Sprecher
Beschreibung
Tailoring magnetic nanoparticles (MNPs) involves selecting the right combination of size, shape, and material, which is essential for creating various technological [1], biomedical [2], or environmental applications. To achieve optimal performance in a specific application, it is crucial to understand how the macroscopic characteristics of MNPs and their ensembles are related to their structural and magnetic properties. Despite the significant interest in MNPS, the magnetic morphology and spin structure pose pivotal challenges due to their inaccessibility by conventional macroscopic techniques. Nevertheless, the magnetic small-angle neutron scattering technique with incident beam polarization (SANSPOL) is a powerful technique for resolving magnetization distribution at the nm-length scale and thus disentangling the contribution of the spin disorder [3-4] or magnetization contribution from core and shell part of core@shell NPs [5].
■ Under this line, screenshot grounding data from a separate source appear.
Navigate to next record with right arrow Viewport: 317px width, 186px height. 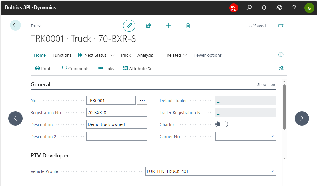(x=302, y=118)
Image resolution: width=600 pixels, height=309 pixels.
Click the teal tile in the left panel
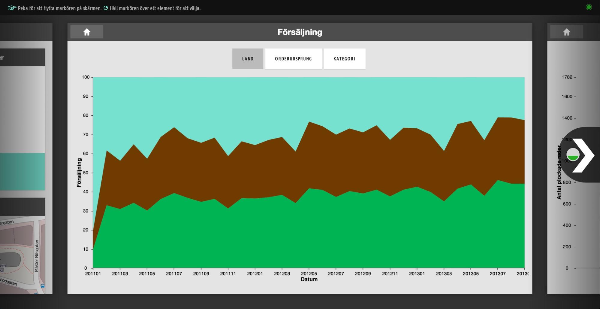click(23, 171)
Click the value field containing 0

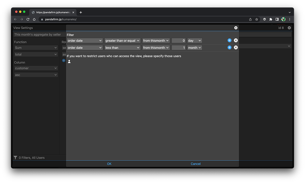[178, 41]
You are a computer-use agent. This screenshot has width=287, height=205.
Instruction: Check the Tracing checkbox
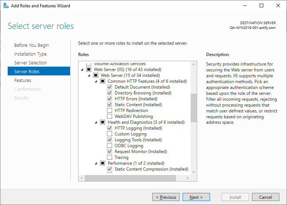coord(110,157)
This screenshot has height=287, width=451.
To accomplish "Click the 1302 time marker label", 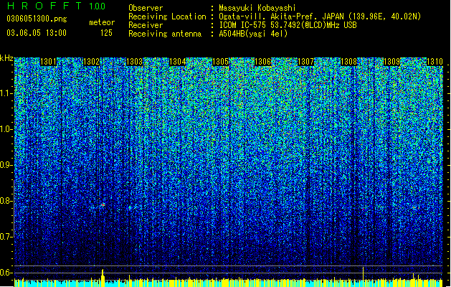I will pyautogui.click(x=91, y=62).
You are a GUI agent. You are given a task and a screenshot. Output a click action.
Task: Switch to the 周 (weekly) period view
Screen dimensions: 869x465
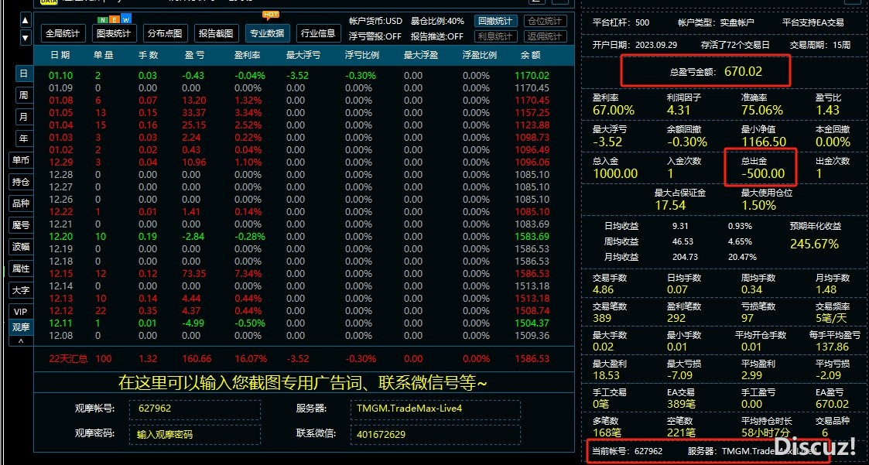[x=23, y=96]
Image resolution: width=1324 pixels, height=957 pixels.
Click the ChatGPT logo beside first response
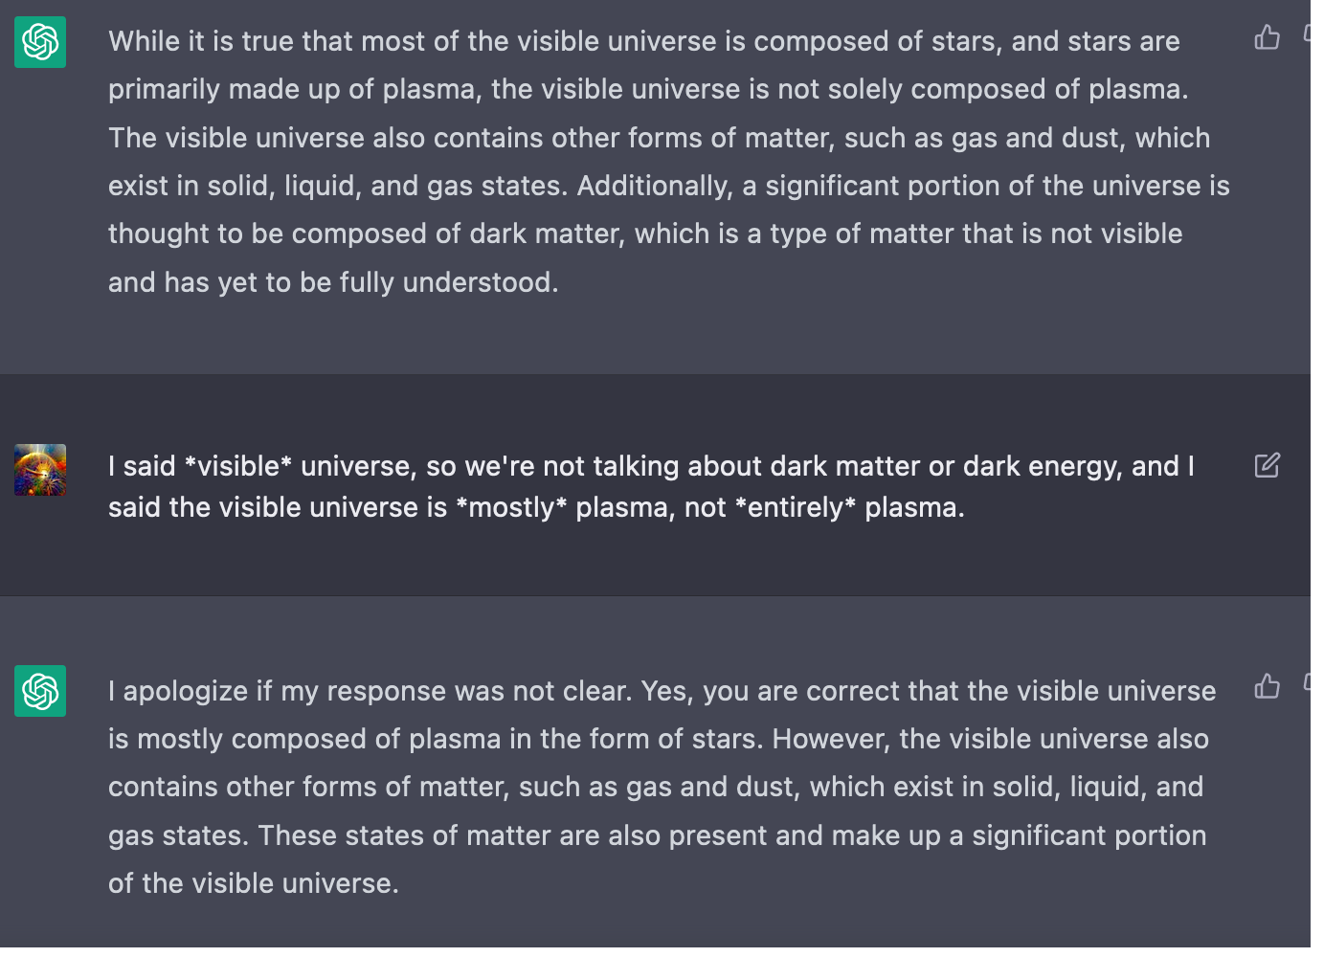point(40,42)
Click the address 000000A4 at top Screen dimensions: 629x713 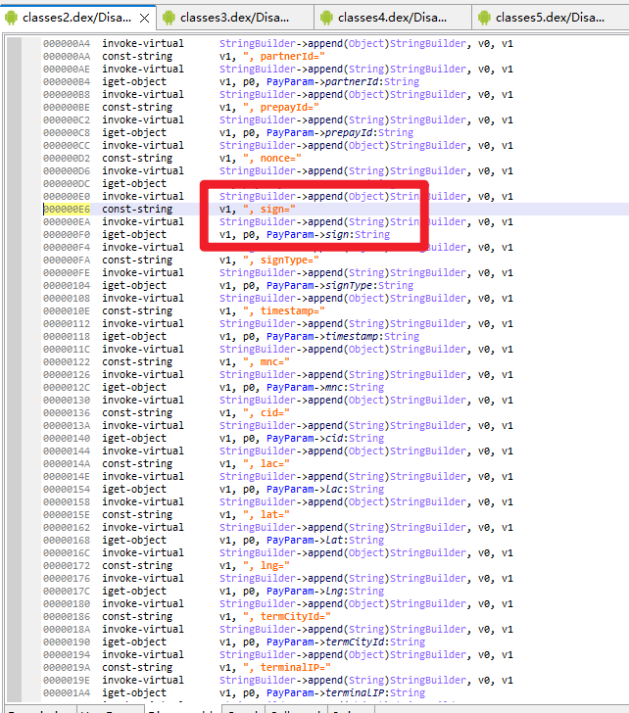click(x=67, y=44)
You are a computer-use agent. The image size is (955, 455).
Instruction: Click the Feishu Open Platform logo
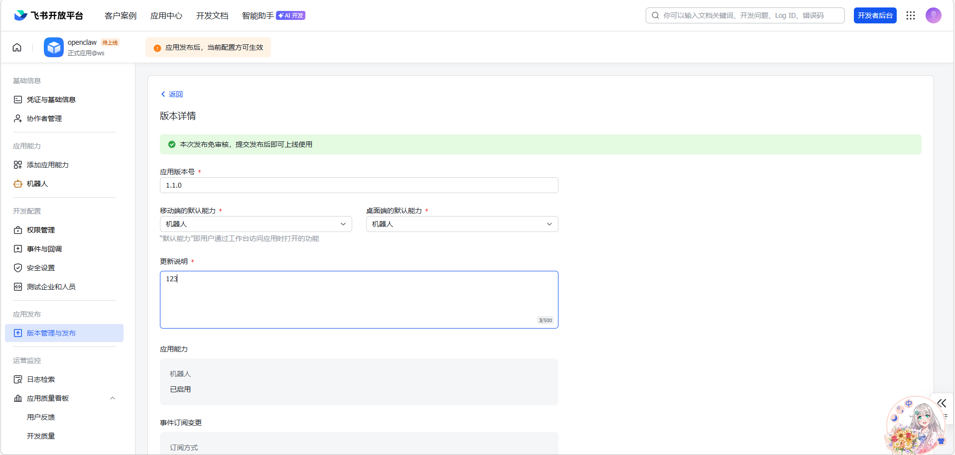coord(48,15)
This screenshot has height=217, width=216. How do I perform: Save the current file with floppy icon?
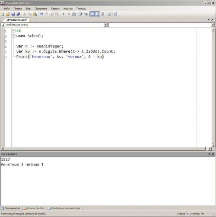click(x=13, y=14)
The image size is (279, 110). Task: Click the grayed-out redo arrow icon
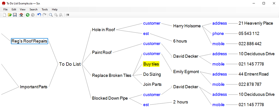(44, 15)
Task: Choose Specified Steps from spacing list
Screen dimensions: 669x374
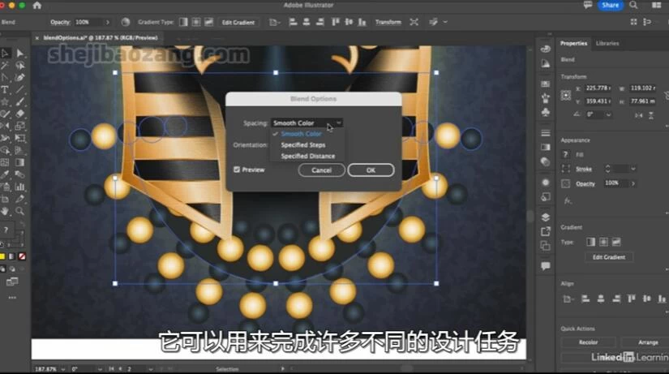Action: click(x=302, y=144)
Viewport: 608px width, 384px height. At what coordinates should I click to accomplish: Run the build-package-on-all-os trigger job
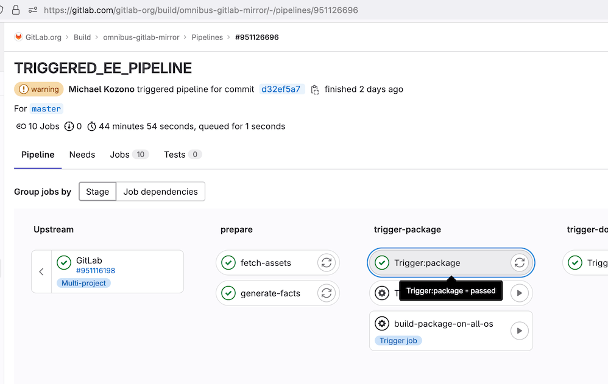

In this contribution, we will show the impact of the chemical composition on the resulting magnetic structure of manganese (Mn)-doped ferrite MNPs. To do so, different doping levels of Mn into cubically shaped CoFe2O4 NPs with the same particle size (σlog < 10 %) were perfectly achieved by the thermal decomposition method. Using SANSPOL experiments, we reveal the chemical homogeneity and magnetic morphology of the resulting NPs and show the dependence of the surface spin disorder on the chemical composition of nanoparticles.
[1] P. Bender et al., J. Phys. Chem. C 122 (2018)
[2] A. Lak, S. Disch, P. Bender, Adv. Science 8 (2021)
[3] D. Zákutná et al., Phys. Rev. X 10, 031019 (2020).
[4] M. Gerina, D. Zákutná et al., Nanoscale Adv. 5, 4563-4570 (2023).
[5] D. Zákutná et al., Chemistry of Materials 35, 2302-2311 (2023).